FİLODER Başkanı Dilek Sultan Ayan, filo sektörünün Türkiye’nin en hızlı gelişen ve gelişmeye devam eden sektörlerinden biri olmasına rağmen filo yöneticilerinin vizyonlarını geliştirecek, filo sorunlarına kalıcı çözümler sağlayabilecek doğru ve güncel bilgiye ulaşılamadığını, hatta bu tarz bir bilgi kaynağının olmadığını söylüyor. Ayan, “Oysa tedarikçiler dışında; hizmet veya mal alan müşteri kitlesi şirketlerin haklı beklentilerini, iyileştirilmesini talep ettikleri hizmet noktalarını, neyi, neden tercih edeceklerini kendi ağızlarından dile getirmeleri ve bu bilgileri anketlerle kamuoyu ile paylaşmak, böylece belirli standartları oluşturmaya düzenli şekilde katkı sağlamak Filoder’in hedefleri içindedir” diyor.

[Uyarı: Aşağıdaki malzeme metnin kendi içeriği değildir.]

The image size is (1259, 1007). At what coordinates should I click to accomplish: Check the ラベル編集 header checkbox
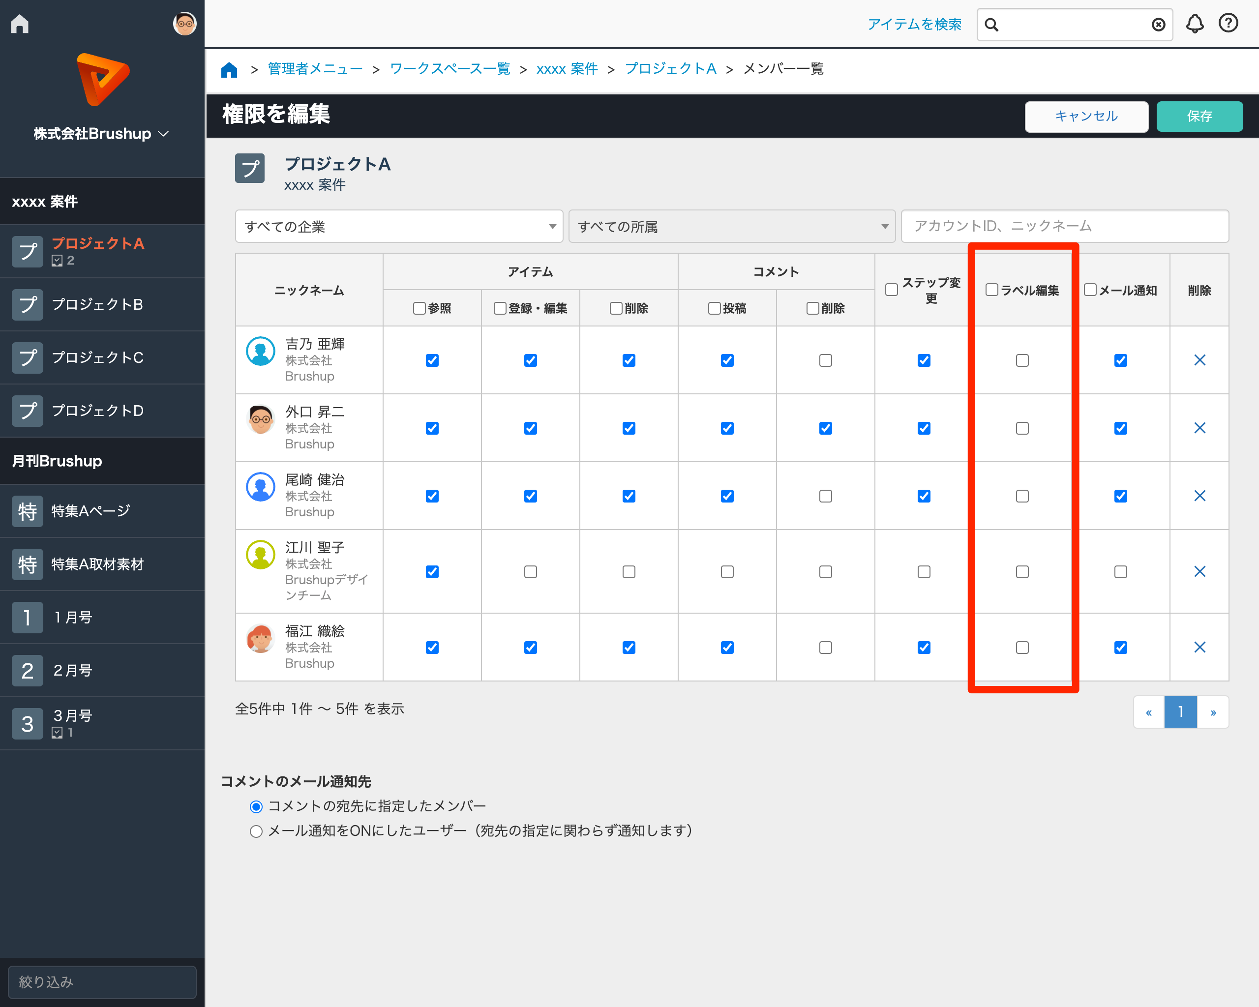pyautogui.click(x=992, y=290)
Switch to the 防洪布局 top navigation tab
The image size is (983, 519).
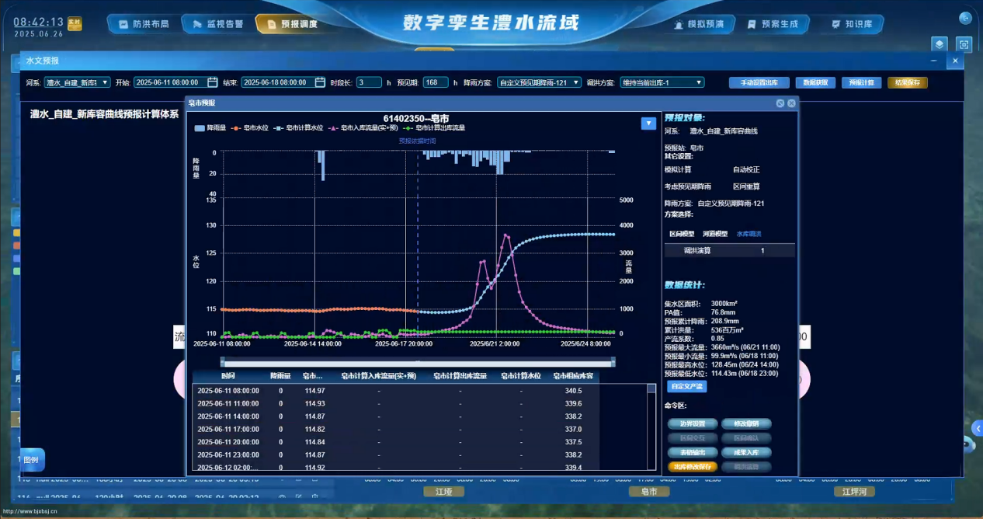(x=144, y=24)
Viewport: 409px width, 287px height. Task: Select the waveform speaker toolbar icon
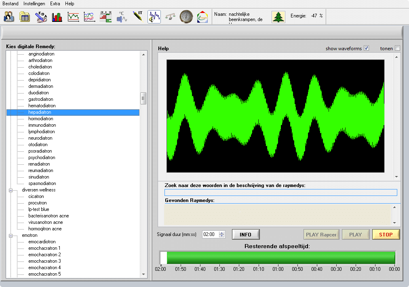click(154, 17)
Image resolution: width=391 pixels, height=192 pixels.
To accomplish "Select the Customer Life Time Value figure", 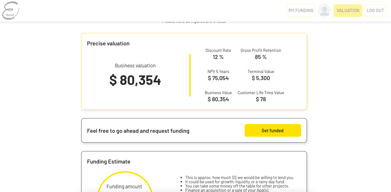I will pos(261,99).
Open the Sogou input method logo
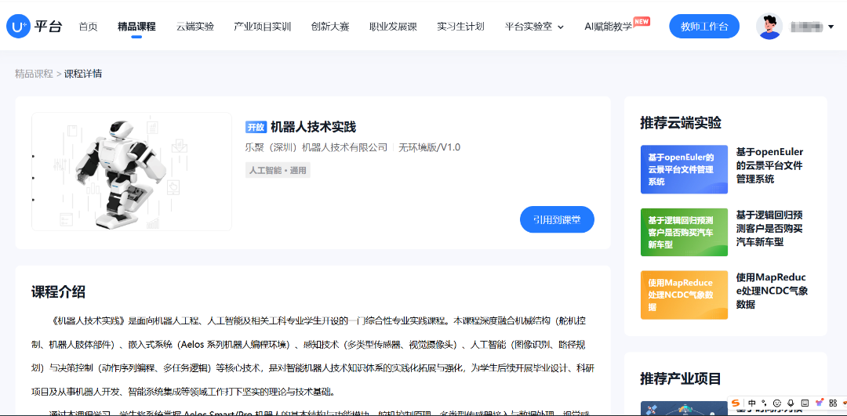Viewport: 847px width, 416px height. (736, 403)
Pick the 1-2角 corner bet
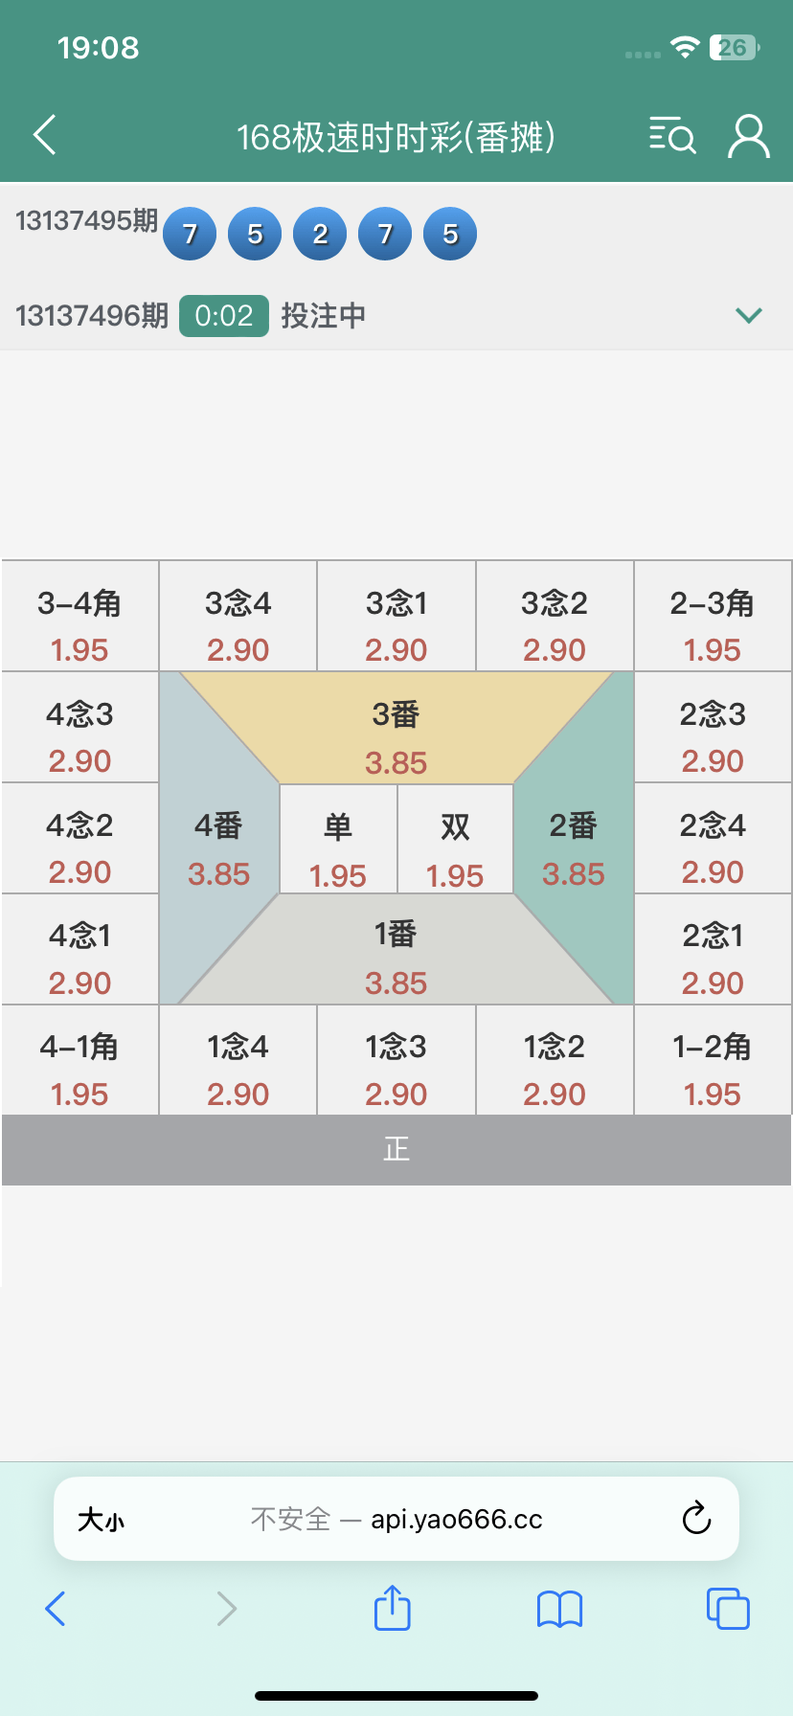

Türkiye’de 10 adet ve üzeri araç kullanan her şirketin farkında olmadan filo yönetimi işini gerçekleştirdiğine değinen Ayan, Türkiye’de “Filo Yöneticisi-Filo Uzmanı” yetiştiren bir akademi, kurum veya kuruluş bulunmadığına, profesyonel bir filo ekibi ve hatta bünyelerinde tamir kademeleri bulunan “Lojistik ve kiralama sektörü” dışında nihai müşteri sahasında görev üstlenen filo yöneticilerine yönelik destek sağlayan hiç bir kurumun bulunmadığına dikkat çekiyor.